(Stored items from a collection)

------------------------------------

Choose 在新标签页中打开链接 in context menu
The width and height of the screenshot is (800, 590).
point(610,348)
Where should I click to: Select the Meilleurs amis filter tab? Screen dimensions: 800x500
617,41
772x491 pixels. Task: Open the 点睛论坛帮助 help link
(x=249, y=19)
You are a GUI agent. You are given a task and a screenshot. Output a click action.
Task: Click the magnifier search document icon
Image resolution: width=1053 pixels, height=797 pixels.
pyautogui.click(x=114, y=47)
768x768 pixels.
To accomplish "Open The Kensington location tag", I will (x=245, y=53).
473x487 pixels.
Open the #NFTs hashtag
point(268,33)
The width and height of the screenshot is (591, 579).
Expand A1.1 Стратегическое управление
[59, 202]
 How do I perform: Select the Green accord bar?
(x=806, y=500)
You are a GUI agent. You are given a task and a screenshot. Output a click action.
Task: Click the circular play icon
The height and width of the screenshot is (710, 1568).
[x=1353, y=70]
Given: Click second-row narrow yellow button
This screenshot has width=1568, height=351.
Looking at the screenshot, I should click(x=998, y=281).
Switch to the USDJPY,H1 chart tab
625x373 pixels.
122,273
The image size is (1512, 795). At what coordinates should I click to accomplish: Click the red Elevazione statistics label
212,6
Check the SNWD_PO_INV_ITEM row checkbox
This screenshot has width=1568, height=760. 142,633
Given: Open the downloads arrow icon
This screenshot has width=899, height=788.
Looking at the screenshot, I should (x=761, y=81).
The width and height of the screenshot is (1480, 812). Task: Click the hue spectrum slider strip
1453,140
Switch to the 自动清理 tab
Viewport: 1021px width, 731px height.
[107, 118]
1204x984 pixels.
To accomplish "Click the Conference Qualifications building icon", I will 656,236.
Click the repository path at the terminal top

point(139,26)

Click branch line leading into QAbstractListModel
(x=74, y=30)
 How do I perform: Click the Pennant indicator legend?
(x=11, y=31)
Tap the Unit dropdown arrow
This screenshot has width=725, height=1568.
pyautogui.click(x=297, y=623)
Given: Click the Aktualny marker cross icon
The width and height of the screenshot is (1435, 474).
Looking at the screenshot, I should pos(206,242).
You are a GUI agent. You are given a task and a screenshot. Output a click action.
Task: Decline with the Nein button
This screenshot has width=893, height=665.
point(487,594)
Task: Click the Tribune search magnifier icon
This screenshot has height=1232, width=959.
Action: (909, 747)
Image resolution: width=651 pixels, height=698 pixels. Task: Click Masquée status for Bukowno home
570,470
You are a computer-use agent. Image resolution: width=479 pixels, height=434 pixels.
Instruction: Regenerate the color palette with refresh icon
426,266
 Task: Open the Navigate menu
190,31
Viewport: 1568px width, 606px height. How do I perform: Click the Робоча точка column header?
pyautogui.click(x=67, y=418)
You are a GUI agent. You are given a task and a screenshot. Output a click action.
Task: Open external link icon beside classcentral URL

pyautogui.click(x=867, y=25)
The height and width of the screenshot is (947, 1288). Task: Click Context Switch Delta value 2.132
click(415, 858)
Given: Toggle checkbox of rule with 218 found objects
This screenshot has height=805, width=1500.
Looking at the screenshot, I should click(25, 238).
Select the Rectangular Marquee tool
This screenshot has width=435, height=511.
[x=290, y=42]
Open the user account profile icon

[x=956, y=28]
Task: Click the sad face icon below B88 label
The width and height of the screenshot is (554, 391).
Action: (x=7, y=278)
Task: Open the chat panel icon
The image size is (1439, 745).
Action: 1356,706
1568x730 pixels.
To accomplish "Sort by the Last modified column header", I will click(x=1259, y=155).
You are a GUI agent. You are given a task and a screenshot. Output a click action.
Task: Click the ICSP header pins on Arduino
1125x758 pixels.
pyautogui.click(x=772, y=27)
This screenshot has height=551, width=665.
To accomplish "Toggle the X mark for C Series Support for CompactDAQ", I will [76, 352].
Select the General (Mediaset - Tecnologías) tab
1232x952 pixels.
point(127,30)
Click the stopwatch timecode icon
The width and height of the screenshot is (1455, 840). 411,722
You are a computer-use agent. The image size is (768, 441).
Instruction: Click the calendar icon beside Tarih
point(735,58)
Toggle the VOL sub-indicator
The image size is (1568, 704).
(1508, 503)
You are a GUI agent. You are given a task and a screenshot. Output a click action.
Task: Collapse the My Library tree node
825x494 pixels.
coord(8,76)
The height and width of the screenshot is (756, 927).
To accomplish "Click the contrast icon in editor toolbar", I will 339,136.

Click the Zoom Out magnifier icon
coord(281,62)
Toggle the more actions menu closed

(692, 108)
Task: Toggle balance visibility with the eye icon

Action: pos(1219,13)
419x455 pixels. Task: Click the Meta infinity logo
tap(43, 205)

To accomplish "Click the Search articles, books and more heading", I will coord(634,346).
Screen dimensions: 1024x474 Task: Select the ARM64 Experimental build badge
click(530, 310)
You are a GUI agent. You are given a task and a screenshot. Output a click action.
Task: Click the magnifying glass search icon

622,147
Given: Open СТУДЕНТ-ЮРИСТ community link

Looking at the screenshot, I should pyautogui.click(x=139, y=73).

------------------------------------

Put down each entry again, unchanged and complete.

**Result**
Choose 在新标签页中打开链接 in context menu
The width and height of the screenshot is (800, 590).
point(610,348)
Where should I click to: Select the Meilleurs amis filter tab? Screen dimensions: 800x500
617,41
772x491 pixels. Task: Open the 点睛论坛帮助 help link
(x=249, y=19)
You are a GUI agent. You are given a task and a screenshot. Output a click action.
Task: Click the magnifier search document icon
Image resolution: width=1053 pixels, height=797 pixels.
pyautogui.click(x=114, y=47)
768x768 pixels.
To accomplish "Open The Kensington location tag", I will (x=245, y=53).
473x487 pixels.
Open the #NFTs hashtag
point(268,33)
The width and height of the screenshot is (591, 579).
Expand A1.1 Стратегическое управление
[59, 202]
 How do I perform: Select the Green accord bar?
(x=806, y=500)
You are a GUI agent. You are given a task and a screenshot. Output a click action.
Task: Click the circular play icon
The height and width of the screenshot is (710, 1568).
[x=1353, y=70]
Given: Click second-row narrow yellow button
This screenshot has width=1568, height=351.
Looking at the screenshot, I should click(x=998, y=281).
Switch to the USDJPY,H1 chart tab
625x373 pixels.
122,273
The image size is (1512, 795). At what coordinates should I click to accomplish: Click the red Elevazione statistics label
212,6
Check the SNWD_PO_INV_ITEM row checkbox
This screenshot has width=1568, height=760. 142,633
Given: Open the downloads arrow icon
This screenshot has width=899, height=788.
Looking at the screenshot, I should (x=761, y=81).
The width and height of the screenshot is (1480, 812). Task: Click the hue spectrum slider strip
1453,140
Switch to the 自动清理 tab
Viewport: 1021px width, 731px height.
[107, 118]
1204x984 pixels.
To accomplish "Click the Conference Qualifications building icon", I will 656,236.
Click the repository path at the terminal top

point(139,26)

Click branch line leading into QAbstractListModel
(x=74, y=30)
 How do I perform: Click the Pennant indicator legend?
(x=11, y=31)
Tap the Unit dropdown arrow
This screenshot has width=725, height=1568.
pyautogui.click(x=297, y=623)
Given: Click the Aktualny marker cross icon
The width and height of the screenshot is (1435, 474).
Looking at the screenshot, I should pos(206,242).
You are a GUI agent. You are given a task and a screenshot. Output a click action.
Task: Decline with the Nein button
This screenshot has width=893, height=665.
point(487,594)
Task: Click the Tribune search magnifier icon
This screenshot has height=1232, width=959.
Action: (909, 747)
Image resolution: width=651 pixels, height=698 pixels. Task: Click Masquée status for Bukowno home
570,470
You are a computer-use agent. Image resolution: width=479 pixels, height=434 pixels.
Instruction: Regenerate the color palette with refresh icon
426,266
 Task: Open the Navigate menu
190,31
Viewport: 1568px width, 606px height. How do I perform: Click the Робоча точка column header?
pyautogui.click(x=67, y=418)
You are a GUI agent. You are given a task and a screenshot. Output a click action.
Task: Open external link icon beside classcentral URL

pyautogui.click(x=867, y=25)
The height and width of the screenshot is (947, 1288). Task: Click Context Switch Delta value 2.132
click(415, 858)
Given: Toggle checkbox of rule with 218 found objects
This screenshot has height=805, width=1500.
Looking at the screenshot, I should click(25, 238).
Select the Rectangular Marquee tool
This screenshot has width=435, height=511.
[x=290, y=42]
Open the user account profile icon

[x=956, y=28]
Task: Click the sad face icon below B88 label
The width and height of the screenshot is (554, 391).
Action: (x=7, y=278)
Task: Open the chat panel icon
The image size is (1439, 745).
Action: 1356,706
1568x730 pixels.
To accomplish "Sort by the Last modified column header", I will click(x=1259, y=155).
You are a GUI agent. You are given a task and a screenshot. Output a click action.
Task: Click the ICSP header pins on Arduino
1125x758 pixels.
pyautogui.click(x=772, y=27)
This screenshot has height=551, width=665.
To accomplish "Toggle the X mark for C Series Support for CompactDAQ", I will [76, 352].
Select the General (Mediaset - Tecnologías) tab
1232x952 pixels.
point(127,30)
Click the stopwatch timecode icon
The width and height of the screenshot is (1455, 840). 411,722
You are a computer-use agent. The image size is (768, 441).
Instruction: Click the calendar icon beside Tarih
point(735,58)
Toggle the VOL sub-indicator
The image size is (1568, 704).
(1508, 503)
You are a GUI agent. You are given a task and a screenshot. Output a click action.
Task: Collapse the My Library tree node
825x494 pixels.
coord(8,76)
The height and width of the screenshot is (756, 927).
To accomplish "Click the contrast icon in editor toolbar", I will 339,136.

Click the Zoom Out magnifier icon
coord(281,62)
Toggle the more actions menu closed

(692, 108)
Task: Toggle balance visibility with the eye icon

Action: pos(1219,13)
419x455 pixels. Task: Click the Meta infinity logo
tap(43, 205)

To accomplish "Click the Search articles, books and more heading", I will coord(634,346).
Screen dimensions: 1024x474 Task: Select the ARM64 Experimental build badge
click(530, 310)
You are a GUI agent. You are given a task and a screenshot. Output a click action.
Task: Click the magnifying glass search icon

622,147
Given: Open СТУДЕНТ-ЮРИСТ community link

Looking at the screenshot, I should pyautogui.click(x=139, y=73).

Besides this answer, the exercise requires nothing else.